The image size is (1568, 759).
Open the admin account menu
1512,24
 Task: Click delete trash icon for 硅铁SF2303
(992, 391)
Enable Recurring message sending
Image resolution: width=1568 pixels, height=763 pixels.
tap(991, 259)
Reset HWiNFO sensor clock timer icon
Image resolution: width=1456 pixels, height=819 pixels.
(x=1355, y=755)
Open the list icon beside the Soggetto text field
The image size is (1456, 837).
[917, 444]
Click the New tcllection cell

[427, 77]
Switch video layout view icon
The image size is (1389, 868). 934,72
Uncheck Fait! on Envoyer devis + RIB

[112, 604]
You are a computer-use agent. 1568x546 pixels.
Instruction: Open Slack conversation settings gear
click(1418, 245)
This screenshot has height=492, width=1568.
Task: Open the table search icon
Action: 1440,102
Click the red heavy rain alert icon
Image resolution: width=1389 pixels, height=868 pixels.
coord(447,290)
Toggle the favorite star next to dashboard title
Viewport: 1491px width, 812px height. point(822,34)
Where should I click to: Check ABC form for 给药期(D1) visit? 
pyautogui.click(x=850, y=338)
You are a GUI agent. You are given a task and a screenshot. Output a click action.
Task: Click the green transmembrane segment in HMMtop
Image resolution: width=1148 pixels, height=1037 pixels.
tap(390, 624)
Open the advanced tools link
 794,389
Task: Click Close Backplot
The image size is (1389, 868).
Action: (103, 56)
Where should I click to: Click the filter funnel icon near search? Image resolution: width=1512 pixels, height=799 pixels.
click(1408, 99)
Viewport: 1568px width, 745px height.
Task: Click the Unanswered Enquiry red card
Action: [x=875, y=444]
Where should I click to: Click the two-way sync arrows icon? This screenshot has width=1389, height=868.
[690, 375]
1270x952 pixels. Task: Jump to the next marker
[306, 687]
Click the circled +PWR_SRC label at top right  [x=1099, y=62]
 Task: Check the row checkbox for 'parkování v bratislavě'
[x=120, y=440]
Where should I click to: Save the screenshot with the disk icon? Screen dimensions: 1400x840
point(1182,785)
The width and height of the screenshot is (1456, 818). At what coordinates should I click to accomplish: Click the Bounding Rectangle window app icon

◆ ◆ ◆ ◆ ◆

■ INSTRUCTIONS TO FOLLOW
Gather all lines of the records that include the word "agent".

■ EXERCISE ANSWER
You are a computer-use agent. 1568x546 pixels.
You are a GUI agent. You are given a task and a screenshot. Output a click action.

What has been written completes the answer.